This document provides recommendations to help you maintain continuous access to Google Cloud resources. Business continuity aims to ensure that your organization can maintain essential operations, even during disruptions like outages or disasters. This goal includes continued employee access when critical services and infrastructure are unavailable.
This document is intended for security or reliability professionals who are responsible for Identity and Access Management (IAM) and for the maintenance of secure access to Google Cloud. This document assumes that you're already familiar with Cloud Identity, Google Workspace, and IAM management.

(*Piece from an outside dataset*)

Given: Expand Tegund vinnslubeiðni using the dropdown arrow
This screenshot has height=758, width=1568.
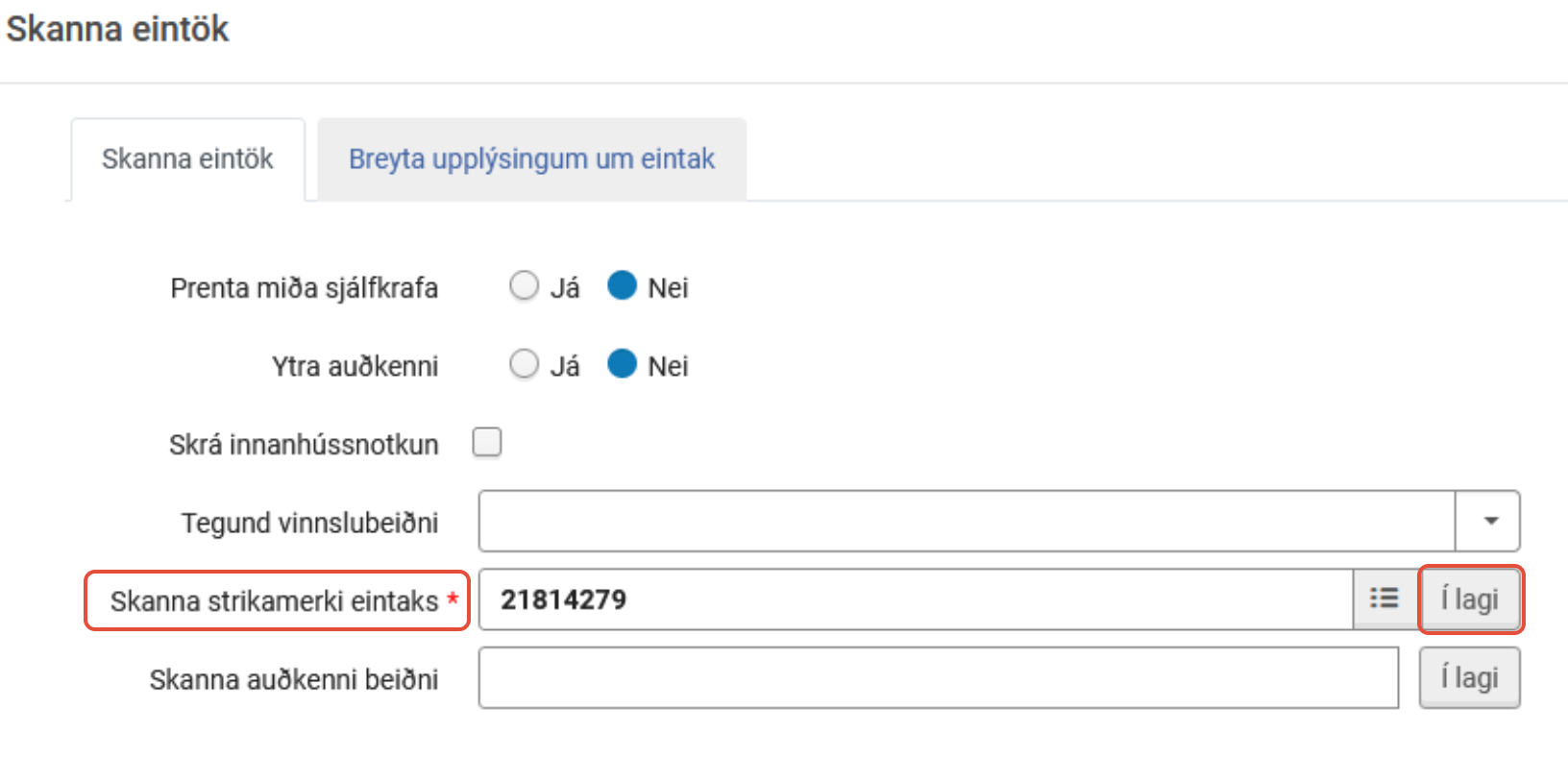Looking at the screenshot, I should (x=1489, y=521).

To help you prepare for outages and ensure continuous access, this document outlines the following recommended steps that you can implement. You can choose to do all or some of these steps, but we recommend that you implement them in the following order.
Set up emergency access: Enable last-resort access to Google Cloud resources.
We recommend that you set up emergency access for all of your Google Cloud organizations, regardless of your individual business continuity requirements.
Provide authentication alternatives for critical users: If your organization uses single sign-on (SSO), any disruption that affects your external identity provider (IdP) can affect employees' ability to authenticate and use Google Cloud.
To reduce the overall impact of an IdP disruption on your organization, provide an authentication alternative for business-critical users to continue to access Google Cloud resources.
Use a backup IdP: To let all users access Google Cloud resources during an IdP disruption, you can maintain a fallback IdP.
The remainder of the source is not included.